Prima mi fece vedere il rene.
Questo è il polo craniale, disse Wood, indicando l’estremità a forma di C dell’organo.
Tocca a me, dissi.
Spostò la sonda dell’ecografo passando la punta arrotondata sulla mia pancia tesa.
Penso di averla pulita dopo il rottweiler, disse Wood guardando la sonda con la coda dell’occhio.
Eravamo nella clinica veterinaria dopo l’orario di chiusura, Wood ancora in camice bianco e stetoscopio al collo. Ero seduta sul tavolo d’acciaio, il metallo freddo contro il retro delle ginocchia. Wood si era perso i miei ultimi appuntamenti dal ginecologo e voleva vedere il feto con i suoi occhi.
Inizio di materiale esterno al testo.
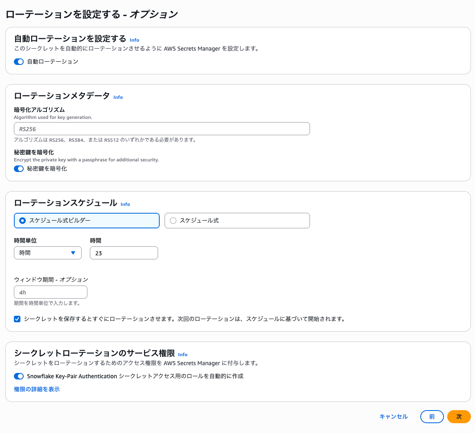475x433 pixels.
Task: Click the ウィンドウ期間 input field
Action: pos(51,292)
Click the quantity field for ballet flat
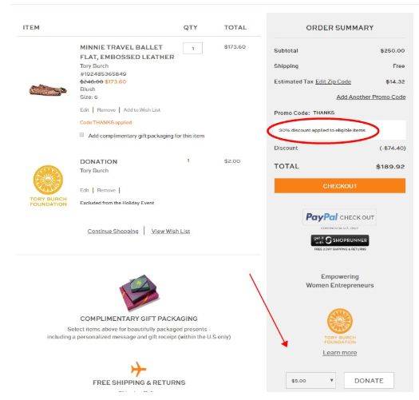This screenshot has height=400, width=419. 192,48
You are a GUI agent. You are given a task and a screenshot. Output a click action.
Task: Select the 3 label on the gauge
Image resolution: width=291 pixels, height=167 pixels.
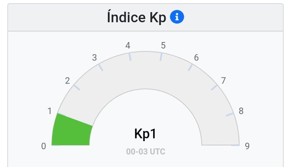click(95, 57)
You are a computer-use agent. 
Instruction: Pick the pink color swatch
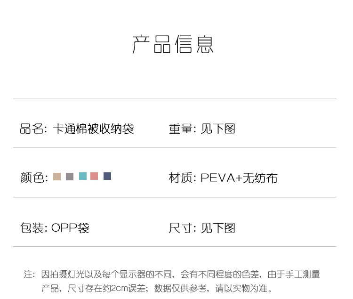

Non farla cadere, disse passandomi la sonda mentre abbassava le luci dell’ambulatorio e scaldava il gel. Quest’affare costa ventimila dollari.
Mi ero sentita sola durante le ultime visite, ma Wood aveva degli obblighi nei confronti dei suoi pazienti: cani con una zampa rotta, gatti con insufficienza epatica, mucche con la mastite. In sala d’aspetto c’erano donne in lacrime con in braccio shih tzu artritici, furetti con un occhio solo, husky con l’ernia del disco, terrier con allergie gravi al detergente per moquette. Mi ero convinta che avessero molto più bisogno di lui.
Premette la sonda sulla mia pancia.
Qui c’è il sacco gestazionale, disse. E questo chiarore, questo è il cuore.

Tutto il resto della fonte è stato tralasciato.